Saturday, July 24, 2010

NAACP Still Hasn’t Atoned for Sherrod Blunder



Earl Ofari Hutchinson


NAACP president Ben Jealous caught holy hell from black bloggers for his astoundingly embarrassing rush to judgment applauding the curb toss of Shirley Sherrod. Jealous, of course, quickly reversed gear and admitted that he and the organization had been snookered by the rightwing attack hack Andrew Breitbart and Fox News.

But that begs the larger question, really two questions. Why was the NAACP snookered? And even after it realized it was conned, has it done enough to atone for its colossal blunder? The answers to both questions aren’t pretty. The group clearly had the tea party on its mind when it made the quick call on Sherrod. It did not want to be yelled at by tea party activists and the rightwing smear machine as hypocrites, for double dealing the race card, and for being soft on alleged black racism.

The NAACP’s knee jerk overreaction and appeasement had everything to do with timing, as it turned out bad timing. It came on the heels of the blowback that the NAACP got for its convention resolution a week earlier blasting racist elements in the tea party. Breitbart made no bones about why he trotted out the lying tape when he did. He said that he wanted to hit back at the NAACP. The NAACP could have easily ignored it, or taken a few moments to check it out, and found it to be the fraud that the world now knows it be. It didn’t and for that it took the deserved heat. The NAACP, though, has done too much, and is till to valued an organization to be endlessly beat up on for its act. Just don’t let it happen again. But the second question is still crucial and that’s has it really made up for its flub to the person hurt the most by its rash action, and that’s Sherrod.

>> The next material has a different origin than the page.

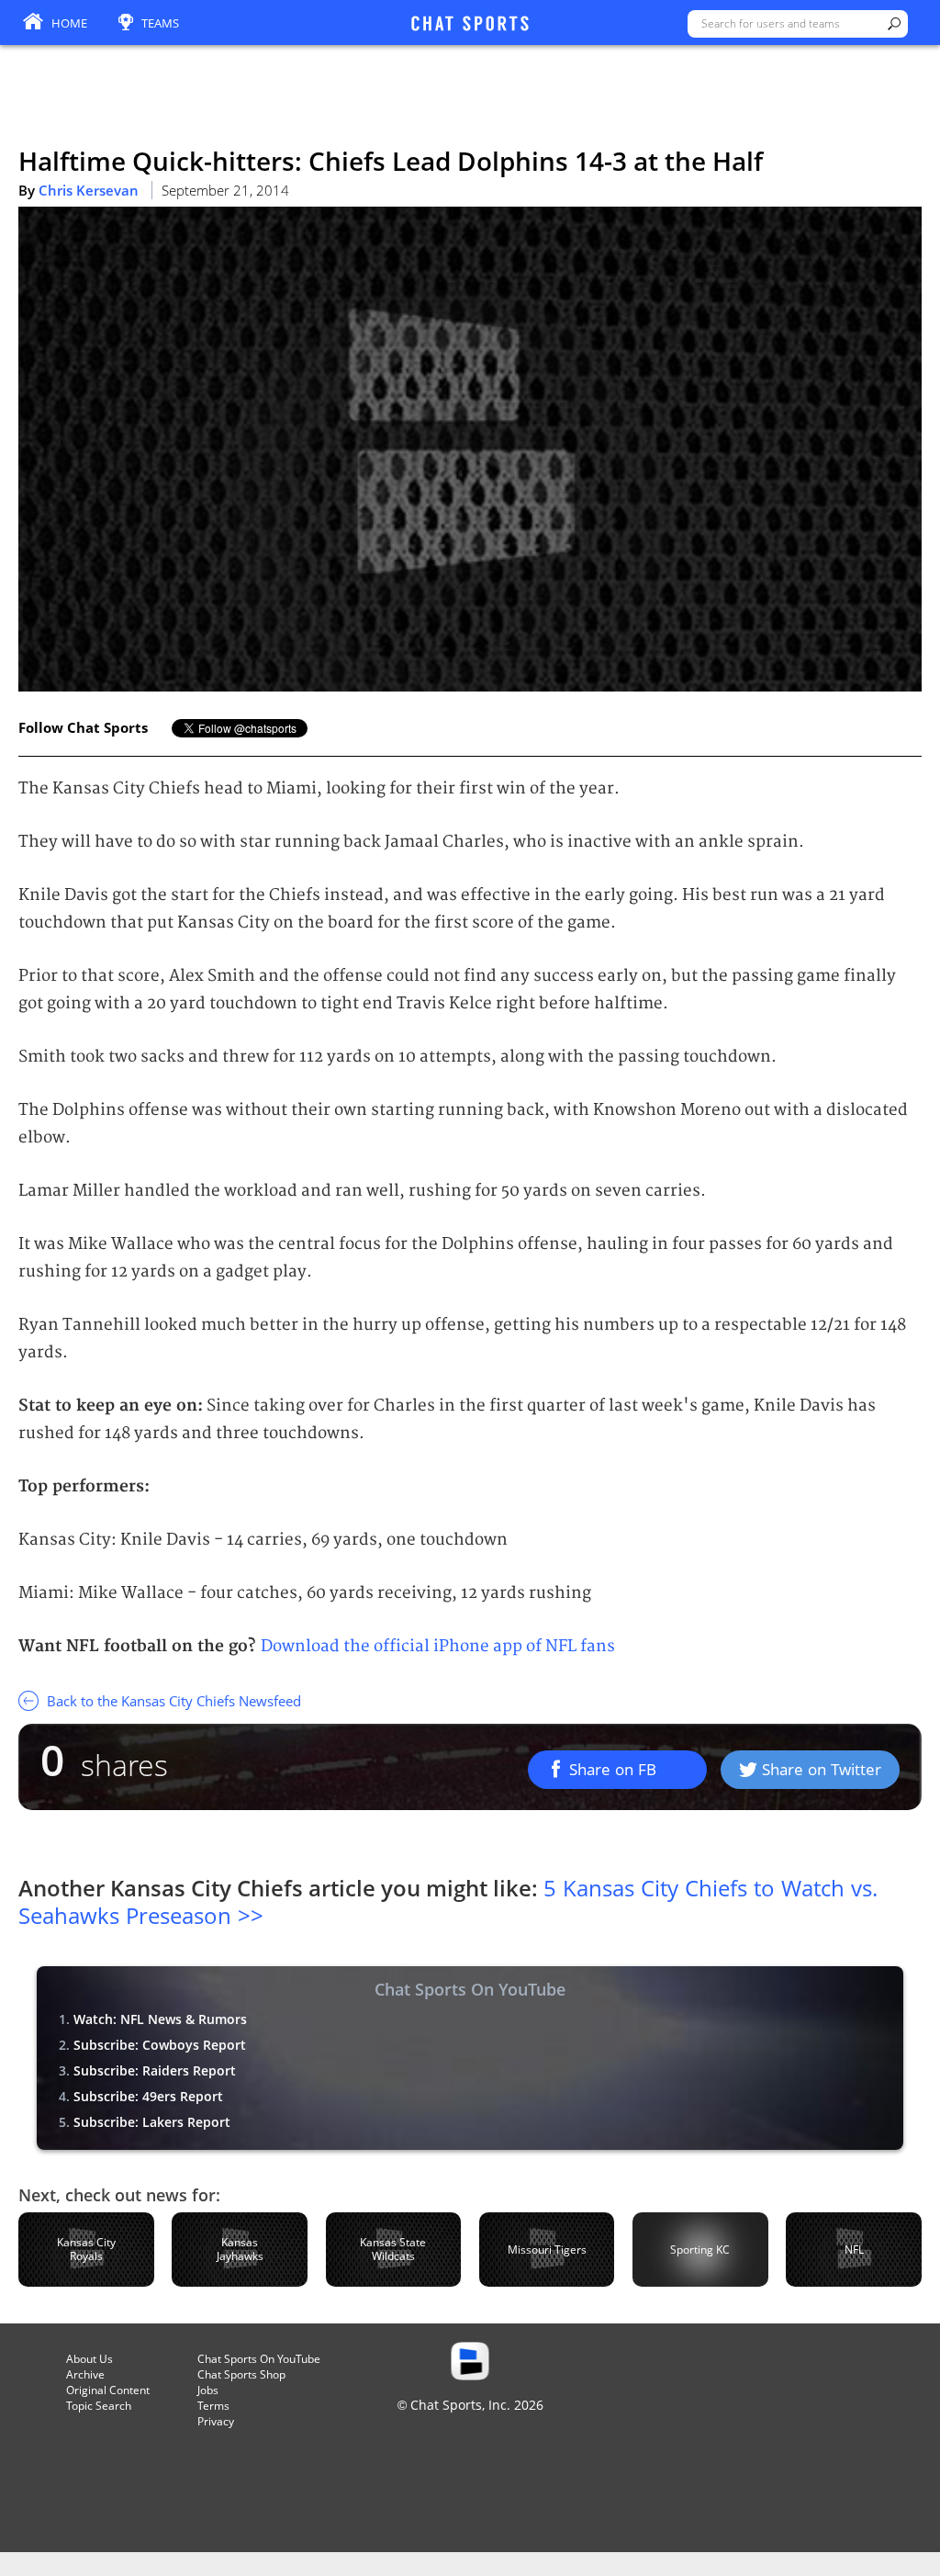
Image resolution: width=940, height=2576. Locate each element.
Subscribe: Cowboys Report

The answer is no. Start with the retraction. The statement it issued was weak, tepid and non-committal. It did not call for an apology. It did not issue a ringing call to Agriculture Secretary Tom Vilsack to immediately and fully reinstate her to her position. It did not criticize Vilsack for making his bonehead decision to fire her. It did not promise to do an internal review and soul search within the organization to find out why it rushed to hail Sherrod’s firing and to insure that hasty decisions won’t be made again. It did not pound the tea party and the right wing attack machine. It covered itself by again repeating the patently unnecessary mea culpa that the NAACP has zero tolerance for discrimination. This is exactly the reason the organization gave for praising the swift kick to the curb of Sherrod. Unlike Vilsack and President Obama, it did not formally apologize to Sherrod for its act. It referred to the Sherrod debacle as the worn cliché teachable moment, but gave no hint that it learned the lesson, and that is to hit back and hit back hard against the right, and not just with a paper resolution. Finally, the NAACP has not even demanded that Breitbart remove the offending video (it’s still on his site) calling Sherrod a racist. The NAACP, Instead, has clamped a wall of silence on the sorry episode preferring to simply move on.

Unfortuately, Sherrod can’t. The NAACP hasn’t done much to see that she can.

Earl Ofari Hutchinson is an author and political analyst. He hosts a nationally broadcast political affairs radio talk show on Pacifica and KTYM Radio Los Angeles.